Please rewrite the records from the start through the line with "Action: pyautogui.click(x=346, y=658)", replacing "Instruction" with "Command" and leaving everything else unchanged.
** begin RECORDS FOR THE EXERCISE **
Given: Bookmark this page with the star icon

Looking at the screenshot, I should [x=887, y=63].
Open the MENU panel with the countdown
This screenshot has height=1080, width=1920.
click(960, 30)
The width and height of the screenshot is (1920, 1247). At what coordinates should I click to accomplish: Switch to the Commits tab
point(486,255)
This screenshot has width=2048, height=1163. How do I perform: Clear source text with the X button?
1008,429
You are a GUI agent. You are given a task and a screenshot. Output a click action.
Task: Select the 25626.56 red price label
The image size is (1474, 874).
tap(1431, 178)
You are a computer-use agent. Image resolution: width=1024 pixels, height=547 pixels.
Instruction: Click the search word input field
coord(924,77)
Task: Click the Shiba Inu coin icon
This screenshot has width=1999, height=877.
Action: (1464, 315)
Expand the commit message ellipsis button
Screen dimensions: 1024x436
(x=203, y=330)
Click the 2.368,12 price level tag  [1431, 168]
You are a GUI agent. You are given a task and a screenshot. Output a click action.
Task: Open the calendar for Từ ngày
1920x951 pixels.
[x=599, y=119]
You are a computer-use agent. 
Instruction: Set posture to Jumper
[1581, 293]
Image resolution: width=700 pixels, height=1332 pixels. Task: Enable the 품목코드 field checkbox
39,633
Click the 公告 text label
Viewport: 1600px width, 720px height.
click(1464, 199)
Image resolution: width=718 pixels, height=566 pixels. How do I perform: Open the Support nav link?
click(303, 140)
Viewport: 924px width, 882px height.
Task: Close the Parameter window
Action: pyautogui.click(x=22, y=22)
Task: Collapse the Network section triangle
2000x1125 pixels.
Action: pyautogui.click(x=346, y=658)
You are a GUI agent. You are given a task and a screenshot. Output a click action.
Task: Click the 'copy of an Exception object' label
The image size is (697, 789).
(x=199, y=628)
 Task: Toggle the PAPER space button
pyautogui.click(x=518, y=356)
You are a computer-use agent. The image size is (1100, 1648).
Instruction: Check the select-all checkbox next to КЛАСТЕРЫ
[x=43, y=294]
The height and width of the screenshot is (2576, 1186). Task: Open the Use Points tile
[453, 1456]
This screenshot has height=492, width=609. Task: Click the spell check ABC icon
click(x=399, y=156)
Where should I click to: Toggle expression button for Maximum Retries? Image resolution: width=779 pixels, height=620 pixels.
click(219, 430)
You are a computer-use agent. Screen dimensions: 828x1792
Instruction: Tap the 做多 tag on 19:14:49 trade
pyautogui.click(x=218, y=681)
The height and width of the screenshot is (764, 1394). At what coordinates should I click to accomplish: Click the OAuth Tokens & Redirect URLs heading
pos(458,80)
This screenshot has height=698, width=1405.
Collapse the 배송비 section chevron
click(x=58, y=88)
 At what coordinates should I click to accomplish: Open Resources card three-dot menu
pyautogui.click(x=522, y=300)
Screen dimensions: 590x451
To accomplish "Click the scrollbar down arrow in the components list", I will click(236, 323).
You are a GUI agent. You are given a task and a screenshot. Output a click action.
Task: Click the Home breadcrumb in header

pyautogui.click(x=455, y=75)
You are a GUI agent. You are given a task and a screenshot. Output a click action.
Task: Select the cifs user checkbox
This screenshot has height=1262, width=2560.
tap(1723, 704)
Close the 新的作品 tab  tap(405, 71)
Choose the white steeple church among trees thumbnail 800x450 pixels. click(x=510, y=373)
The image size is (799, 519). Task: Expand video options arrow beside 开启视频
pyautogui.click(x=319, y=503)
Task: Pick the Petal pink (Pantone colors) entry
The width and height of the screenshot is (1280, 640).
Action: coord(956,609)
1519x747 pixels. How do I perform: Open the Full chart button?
** end RECORDS FOR THE EXERCISE **
* [CORRECT RESULT]
Given: Bookmark this page with the star icon

Looking at the screenshot, I should [x=887, y=63].
Open the MENU panel with the countdown
This screenshot has height=1080, width=1920.
click(960, 30)
The width and height of the screenshot is (1920, 1247). At what coordinates should I click to accomplish: Switch to the Commits tab
point(486,255)
This screenshot has width=2048, height=1163. How do I perform: Clear source text with the X button?
1008,429
You are a GUI agent. You are given a task and a screenshot. Output a click action.
Task: Select the 25626.56 red price label
The image size is (1474, 874).
tap(1431, 178)
You are a computer-use agent. Image resolution: width=1024 pixels, height=547 pixels.
Command: Click the search word input field
coord(924,77)
Task: Click the Shiba Inu coin icon
This screenshot has width=1999, height=877.
Action: (1464, 315)
Expand the commit message ellipsis button
Screen dimensions: 1024x436
(x=203, y=330)
Click the 2.368,12 price level tag  [1431, 168]
You are a GUI agent. You are given a task and a screenshot. Output a click action.
Task: Open the calendar for Từ ngày
1920x951 pixels.
[x=599, y=119]
You are a computer-use agent. 
Command: Set posture to Jumper
[1581, 293]
Image resolution: width=700 pixels, height=1332 pixels. Task: Enable the 품목코드 field checkbox
39,633
Click the 公告 text label
Viewport: 1600px width, 720px height.
click(1464, 199)
Image resolution: width=718 pixels, height=566 pixels. How do I perform: Open the Support nav link?
click(303, 140)
Viewport: 924px width, 882px height.
Task: Close the Parameter window
Action: pyautogui.click(x=22, y=22)
Task: Collapse the Network section triangle
2000x1125 pixels.
Action: pyautogui.click(x=346, y=658)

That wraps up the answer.